Convert every line of the material below into a JSON list of strings, one string per line, omitting blank lines.

↓↓↓

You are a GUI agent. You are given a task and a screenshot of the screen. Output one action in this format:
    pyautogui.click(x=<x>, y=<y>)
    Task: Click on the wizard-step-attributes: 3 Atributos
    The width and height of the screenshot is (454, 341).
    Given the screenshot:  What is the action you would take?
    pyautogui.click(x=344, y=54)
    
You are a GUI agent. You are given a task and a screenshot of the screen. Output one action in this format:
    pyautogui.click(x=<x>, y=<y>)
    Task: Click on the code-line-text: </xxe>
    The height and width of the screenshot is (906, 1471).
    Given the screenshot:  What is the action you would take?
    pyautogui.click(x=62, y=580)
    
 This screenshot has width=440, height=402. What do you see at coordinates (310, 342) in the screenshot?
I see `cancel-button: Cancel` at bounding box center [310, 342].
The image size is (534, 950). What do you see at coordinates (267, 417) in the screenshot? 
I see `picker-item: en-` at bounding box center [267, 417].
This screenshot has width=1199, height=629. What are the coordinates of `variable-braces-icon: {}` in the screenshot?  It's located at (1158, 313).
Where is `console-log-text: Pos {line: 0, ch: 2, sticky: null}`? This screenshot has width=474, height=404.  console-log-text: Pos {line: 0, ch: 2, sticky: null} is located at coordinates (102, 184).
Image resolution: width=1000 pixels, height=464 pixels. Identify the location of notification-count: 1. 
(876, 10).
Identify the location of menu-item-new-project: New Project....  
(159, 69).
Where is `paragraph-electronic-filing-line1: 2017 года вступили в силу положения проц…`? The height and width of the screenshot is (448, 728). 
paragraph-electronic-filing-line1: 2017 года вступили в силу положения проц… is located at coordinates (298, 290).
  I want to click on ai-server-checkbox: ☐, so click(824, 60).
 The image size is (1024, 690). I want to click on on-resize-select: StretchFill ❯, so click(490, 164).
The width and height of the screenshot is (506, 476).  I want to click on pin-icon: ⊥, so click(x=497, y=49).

↑↑↑

Result:
[
  "You are a GUI agent. You are given a task and a screenshot of the screen. Output one action in this format:",
  "    pyautogui.click(x=<x>, y=<y>)",
  "    Task: Click on the wizard-step-attributes: 3 Atributos",
  "    The width and height of the screenshot is (454, 341).",
  "    Given the screenshot:  What is the action you would take?",
  "    pyautogui.click(x=344, y=54)",
  "You are a GUI agent. You are given a task and a screenshot of the screen. Output one action in this format:",
  "    pyautogui.click(x=<x>, y=<y>)",
  "    Task: Click on the code-line-text: </xxe>",
  "    The height and width of the screenshot is (906, 1471).",
  "    Given the screenshot:  What is the action you would take?",
  "    pyautogui.click(x=62, y=580)",
  " This screenshot has width=440, height=402. What do you see at coordinates (310, 342) in the screenshot?",
  "I see `cancel-button: Cancel` at bounding box center [310, 342].",
  "The image size is (534, 950). What do you see at coordinates (267, 417) in the screenshot? ",
  "I see `picker-item: en-` at bounding box center [267, 417].",
  "This screenshot has width=1199, height=629. What are the coordinates of `variable-braces-icon: {}` in the screenshot?  It's located at (1158, 313).",
  "Where is `console-log-text: Pos {line: 0, ch: 2, sticky: null}`? This screenshot has width=474, height=404.  console-log-text: Pos {line: 0, ch: 2, sticky: null} is located at coordinates (102, 184).",
  "Image resolution: width=1000 pixels, height=464 pixels. Identify the location of notification-count: 1. ",
  "(876, 10).",
  "Identify the location of menu-item-new-project: New Project....  ",
  "(159, 69).",
  "Where is `paragraph-electronic-filing-line1: 2017 года вступили в силу положения проц…`? The height and width of the screenshot is (448, 728). ",
  "paragraph-electronic-filing-line1: 2017 года вступили в силу положения проц… is located at coordinates (298, 290).",
  "  I want to click on ai-server-checkbox: ☐, so click(824, 60).",
  " The image size is (1024, 690). I want to click on on-resize-select: StretchFill ❯, so click(490, 164).",
  "The width and height of the screenshot is (506, 476).  I want to click on pin-icon: ⊥, so click(x=497, y=49)."
]